Description of the task
Every line of the data must appear again in the answer, exactly as written.

Records from a data collection:
■ ■ ■ ■ ■

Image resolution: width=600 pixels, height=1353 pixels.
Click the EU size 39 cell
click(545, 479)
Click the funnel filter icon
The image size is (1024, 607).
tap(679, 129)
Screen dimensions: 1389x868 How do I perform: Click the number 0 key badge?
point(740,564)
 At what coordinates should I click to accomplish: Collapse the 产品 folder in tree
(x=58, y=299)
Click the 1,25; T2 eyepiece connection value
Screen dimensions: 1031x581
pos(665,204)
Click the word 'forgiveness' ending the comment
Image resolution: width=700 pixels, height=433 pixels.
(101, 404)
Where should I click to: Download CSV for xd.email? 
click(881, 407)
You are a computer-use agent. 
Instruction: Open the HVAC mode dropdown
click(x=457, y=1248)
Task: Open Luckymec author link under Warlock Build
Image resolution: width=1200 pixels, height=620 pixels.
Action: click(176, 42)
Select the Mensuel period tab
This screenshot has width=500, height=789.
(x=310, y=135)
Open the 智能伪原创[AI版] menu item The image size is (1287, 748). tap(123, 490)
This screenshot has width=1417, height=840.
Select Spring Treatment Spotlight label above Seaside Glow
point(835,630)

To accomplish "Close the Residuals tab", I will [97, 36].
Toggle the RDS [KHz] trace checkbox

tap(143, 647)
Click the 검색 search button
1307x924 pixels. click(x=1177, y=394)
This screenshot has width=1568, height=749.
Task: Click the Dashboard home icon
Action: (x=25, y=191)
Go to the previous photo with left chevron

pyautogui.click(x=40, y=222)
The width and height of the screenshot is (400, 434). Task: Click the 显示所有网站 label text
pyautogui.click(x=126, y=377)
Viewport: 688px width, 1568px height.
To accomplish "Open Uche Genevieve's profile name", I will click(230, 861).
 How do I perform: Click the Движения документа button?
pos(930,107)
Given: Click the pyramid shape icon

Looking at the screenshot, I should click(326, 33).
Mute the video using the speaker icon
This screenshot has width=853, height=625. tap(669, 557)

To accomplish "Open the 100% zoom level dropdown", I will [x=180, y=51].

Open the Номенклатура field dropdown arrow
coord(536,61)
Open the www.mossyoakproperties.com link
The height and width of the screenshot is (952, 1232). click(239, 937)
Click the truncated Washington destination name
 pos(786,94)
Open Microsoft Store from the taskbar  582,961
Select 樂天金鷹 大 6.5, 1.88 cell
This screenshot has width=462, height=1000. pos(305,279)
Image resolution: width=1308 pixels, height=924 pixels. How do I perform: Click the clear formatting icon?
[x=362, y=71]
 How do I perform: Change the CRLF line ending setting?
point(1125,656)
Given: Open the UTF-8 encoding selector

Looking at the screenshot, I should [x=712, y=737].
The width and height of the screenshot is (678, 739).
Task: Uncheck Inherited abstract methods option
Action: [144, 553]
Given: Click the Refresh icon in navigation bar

■ ■ ■ ■ ■

Task result
Image resolution: width=600 pixels, height=1353 pixels.
Click the EU size 39 cell
click(545, 479)
Click the funnel filter icon
The image size is (1024, 607).
tap(679, 129)
Screen dimensions: 1389x868 How do I perform: Click the number 0 key badge?
point(740,564)
 At what coordinates should I click to accomplish: Collapse the 产品 folder in tree
(x=58, y=299)
Click the 1,25; T2 eyepiece connection value
Screen dimensions: 1031x581
pos(665,204)
Click the word 'forgiveness' ending the comment
Image resolution: width=700 pixels, height=433 pixels.
(101, 404)
Where should I click to: Download CSV for xd.email? 
click(881, 407)
You are a computer-use agent. 
Instruction: Open the HVAC mode dropdown
click(x=457, y=1248)
Task: Open Luckymec author link under Warlock Build
Image resolution: width=1200 pixels, height=620 pixels.
Action: click(176, 42)
Select the Mensuel period tab
This screenshot has width=500, height=789.
(x=310, y=135)
Open the 智能伪原创[AI版] menu item The image size is (1287, 748). tap(123, 490)
This screenshot has width=1417, height=840.
Select Spring Treatment Spotlight label above Seaside Glow
point(835,630)

To accomplish "Close the Residuals tab", I will [97, 36].
Toggle the RDS [KHz] trace checkbox

tap(143, 647)
Click the 검색 search button
1307x924 pixels. click(x=1177, y=394)
This screenshot has width=1568, height=749.
Task: Click the Dashboard home icon
Action: (x=25, y=191)
Go to the previous photo with left chevron

pyautogui.click(x=40, y=222)
The width and height of the screenshot is (400, 434). Task: Click the 显示所有网站 label text
pyautogui.click(x=126, y=377)
Viewport: 688px width, 1568px height.
To accomplish "Open Uche Genevieve's profile name", I will click(230, 861).
 How do I perform: Click the Движения документа button?
pos(930,107)
Given: Click the pyramid shape icon

Looking at the screenshot, I should click(326, 33).
Mute the video using the speaker icon
This screenshot has width=853, height=625. tap(669, 557)

To accomplish "Open the 100% zoom level dropdown", I will [x=180, y=51].

Open the Номенклатура field dropdown arrow
coord(536,61)
Open the www.mossyoakproperties.com link
The height and width of the screenshot is (952, 1232). click(239, 937)
Click the truncated Washington destination name
 pos(786,94)
Open Microsoft Store from the taskbar  582,961
Select 樂天金鷹 大 6.5, 1.88 cell
This screenshot has width=462, height=1000. pos(305,279)
Image resolution: width=1308 pixels, height=924 pixels. How do I perform: Click the clear formatting icon?
[x=362, y=71]
 How do I perform: Change the CRLF line ending setting?
point(1125,656)
Given: Open the UTF-8 encoding selector

Looking at the screenshot, I should [x=712, y=737].
The width and height of the screenshot is (678, 739).
Task: Uncheck Inherited abstract methods option
Action: [144, 553]
Given: Click the Refresh icon in navigation bar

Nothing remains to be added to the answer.